== Jouw instructies ==
Druk de volgende regels letterlijk af: beginnend bij het begin van de gegevens en eindigend bij de regel die "click(x=240, y=63)" bevat, die regel inbegrepen.

↓

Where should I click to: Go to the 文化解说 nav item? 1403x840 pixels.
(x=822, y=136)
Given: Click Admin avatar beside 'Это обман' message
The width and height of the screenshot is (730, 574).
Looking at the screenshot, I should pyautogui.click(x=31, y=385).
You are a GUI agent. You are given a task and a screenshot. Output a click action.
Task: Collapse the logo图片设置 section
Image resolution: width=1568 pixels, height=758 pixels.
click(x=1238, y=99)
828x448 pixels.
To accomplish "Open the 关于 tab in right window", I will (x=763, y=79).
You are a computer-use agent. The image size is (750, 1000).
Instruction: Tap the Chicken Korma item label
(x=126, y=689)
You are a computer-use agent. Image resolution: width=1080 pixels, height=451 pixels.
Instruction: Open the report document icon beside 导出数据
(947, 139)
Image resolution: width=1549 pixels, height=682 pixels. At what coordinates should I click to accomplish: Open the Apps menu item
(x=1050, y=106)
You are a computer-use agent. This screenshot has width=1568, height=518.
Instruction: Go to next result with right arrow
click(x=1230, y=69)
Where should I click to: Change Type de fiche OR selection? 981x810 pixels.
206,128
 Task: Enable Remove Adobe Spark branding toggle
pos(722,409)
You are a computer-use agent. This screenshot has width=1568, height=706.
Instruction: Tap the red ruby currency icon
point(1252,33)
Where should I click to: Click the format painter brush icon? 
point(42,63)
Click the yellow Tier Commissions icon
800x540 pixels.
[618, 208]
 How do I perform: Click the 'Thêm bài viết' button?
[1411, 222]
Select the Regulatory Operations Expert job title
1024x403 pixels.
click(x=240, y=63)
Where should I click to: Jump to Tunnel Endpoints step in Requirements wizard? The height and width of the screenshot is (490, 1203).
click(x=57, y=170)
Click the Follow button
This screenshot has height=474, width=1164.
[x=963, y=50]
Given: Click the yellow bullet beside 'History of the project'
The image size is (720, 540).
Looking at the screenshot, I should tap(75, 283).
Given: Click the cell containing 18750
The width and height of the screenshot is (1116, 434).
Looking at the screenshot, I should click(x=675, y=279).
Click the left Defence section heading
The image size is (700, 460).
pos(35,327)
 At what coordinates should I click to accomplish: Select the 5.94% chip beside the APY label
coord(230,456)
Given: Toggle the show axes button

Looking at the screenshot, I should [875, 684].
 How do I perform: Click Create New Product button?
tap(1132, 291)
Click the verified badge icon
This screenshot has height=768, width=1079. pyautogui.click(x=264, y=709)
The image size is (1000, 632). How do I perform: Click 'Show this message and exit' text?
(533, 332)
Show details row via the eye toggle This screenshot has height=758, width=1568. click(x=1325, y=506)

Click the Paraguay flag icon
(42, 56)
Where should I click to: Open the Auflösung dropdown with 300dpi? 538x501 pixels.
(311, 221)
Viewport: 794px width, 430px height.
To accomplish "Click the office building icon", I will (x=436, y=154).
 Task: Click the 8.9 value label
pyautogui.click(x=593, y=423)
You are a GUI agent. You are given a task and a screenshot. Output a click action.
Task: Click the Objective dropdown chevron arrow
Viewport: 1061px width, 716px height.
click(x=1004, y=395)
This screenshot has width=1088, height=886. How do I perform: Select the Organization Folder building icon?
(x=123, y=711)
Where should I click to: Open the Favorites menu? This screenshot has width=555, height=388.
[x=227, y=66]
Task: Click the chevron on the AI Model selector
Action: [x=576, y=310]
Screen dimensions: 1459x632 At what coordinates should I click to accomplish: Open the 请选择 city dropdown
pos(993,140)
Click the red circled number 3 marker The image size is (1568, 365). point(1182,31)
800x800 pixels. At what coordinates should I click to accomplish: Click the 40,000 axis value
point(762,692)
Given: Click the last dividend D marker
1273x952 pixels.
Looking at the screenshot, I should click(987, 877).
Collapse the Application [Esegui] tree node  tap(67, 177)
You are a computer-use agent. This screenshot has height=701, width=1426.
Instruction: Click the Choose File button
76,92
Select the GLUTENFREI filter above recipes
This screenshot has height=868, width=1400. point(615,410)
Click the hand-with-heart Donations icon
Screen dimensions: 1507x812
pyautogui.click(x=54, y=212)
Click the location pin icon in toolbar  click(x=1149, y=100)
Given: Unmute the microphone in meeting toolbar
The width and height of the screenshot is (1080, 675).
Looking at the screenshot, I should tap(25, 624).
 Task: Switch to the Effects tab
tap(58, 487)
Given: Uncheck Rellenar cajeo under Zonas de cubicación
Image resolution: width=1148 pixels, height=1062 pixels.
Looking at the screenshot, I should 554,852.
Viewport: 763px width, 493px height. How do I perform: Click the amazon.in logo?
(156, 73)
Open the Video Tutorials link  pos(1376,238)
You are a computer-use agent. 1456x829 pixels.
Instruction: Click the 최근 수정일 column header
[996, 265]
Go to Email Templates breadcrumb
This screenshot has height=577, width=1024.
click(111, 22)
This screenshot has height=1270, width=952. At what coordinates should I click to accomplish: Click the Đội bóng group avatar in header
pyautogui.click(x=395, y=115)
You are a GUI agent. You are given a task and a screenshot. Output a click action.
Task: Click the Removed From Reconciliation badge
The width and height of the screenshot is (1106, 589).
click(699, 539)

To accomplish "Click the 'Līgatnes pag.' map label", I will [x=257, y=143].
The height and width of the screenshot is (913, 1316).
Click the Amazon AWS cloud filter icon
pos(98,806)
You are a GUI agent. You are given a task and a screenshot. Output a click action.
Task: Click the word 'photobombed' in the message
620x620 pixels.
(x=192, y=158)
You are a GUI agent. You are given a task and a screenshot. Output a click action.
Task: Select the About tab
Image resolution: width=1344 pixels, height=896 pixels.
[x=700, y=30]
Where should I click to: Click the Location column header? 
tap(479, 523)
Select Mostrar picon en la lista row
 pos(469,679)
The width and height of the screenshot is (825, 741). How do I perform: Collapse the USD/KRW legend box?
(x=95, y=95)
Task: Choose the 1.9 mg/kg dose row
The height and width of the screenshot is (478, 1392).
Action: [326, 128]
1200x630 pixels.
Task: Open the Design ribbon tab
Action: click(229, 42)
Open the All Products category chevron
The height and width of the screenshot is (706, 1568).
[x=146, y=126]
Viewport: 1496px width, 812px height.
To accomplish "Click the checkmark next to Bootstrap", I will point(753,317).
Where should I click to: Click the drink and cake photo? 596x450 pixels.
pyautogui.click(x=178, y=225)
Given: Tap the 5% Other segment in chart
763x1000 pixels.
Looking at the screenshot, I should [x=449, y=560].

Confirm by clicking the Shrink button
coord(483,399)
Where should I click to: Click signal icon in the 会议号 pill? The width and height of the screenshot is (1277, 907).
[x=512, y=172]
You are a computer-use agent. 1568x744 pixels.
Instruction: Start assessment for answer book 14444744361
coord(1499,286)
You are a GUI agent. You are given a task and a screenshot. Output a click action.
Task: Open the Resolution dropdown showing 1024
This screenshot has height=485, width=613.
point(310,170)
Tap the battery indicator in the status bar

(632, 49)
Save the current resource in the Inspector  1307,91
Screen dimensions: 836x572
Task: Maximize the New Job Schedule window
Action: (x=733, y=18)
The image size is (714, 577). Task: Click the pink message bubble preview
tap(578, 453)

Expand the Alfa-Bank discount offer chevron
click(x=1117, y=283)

↑

== Antwoord op opdracht ==
Where should I click to: Go to the 文化解说 nav item? 1403x840 pixels.
(x=822, y=136)
Given: Click Admin avatar beside 'Это обман' message
The width and height of the screenshot is (730, 574).
Looking at the screenshot, I should pyautogui.click(x=31, y=385).
You are a GUI agent. You are given a task and a screenshot. Output a click action.
Task: Collapse the logo图片设置 section
Image resolution: width=1568 pixels, height=758 pixels.
click(x=1238, y=99)
828x448 pixels.
To accomplish "Open the 关于 tab in right window", I will (x=763, y=79).
You are a computer-use agent. The image size is (750, 1000).
Instruction: Tap the Chicken Korma item label
(x=126, y=689)
You are a computer-use agent. Image resolution: width=1080 pixels, height=451 pixels.
Instruction: Open the report document icon beside 导出数据
(947, 139)
Image resolution: width=1549 pixels, height=682 pixels. At what coordinates should I click to accomplish: Open the Apps menu item
(x=1050, y=106)
You are a computer-use agent. This screenshot has width=1568, height=518.
Instruction: Go to next result with right arrow
click(x=1230, y=69)
Where should I click to: Change Type de fiche OR selection? 981x810 pixels.
206,128
 Task: Enable Remove Adobe Spark branding toggle
pos(722,409)
You are a computer-use agent. This screenshot has width=1568, height=706.
Instruction: Tap the red ruby currency icon
point(1252,33)
Where should I click to: Click the format painter brush icon? 
point(42,63)
Click the yellow Tier Commissions icon
800x540 pixels.
[618, 208]
 How do I perform: Click the 'Thêm bài viết' button?
[1411, 222]
Select the Regulatory Operations Expert job title
1024x403 pixels.
click(x=240, y=63)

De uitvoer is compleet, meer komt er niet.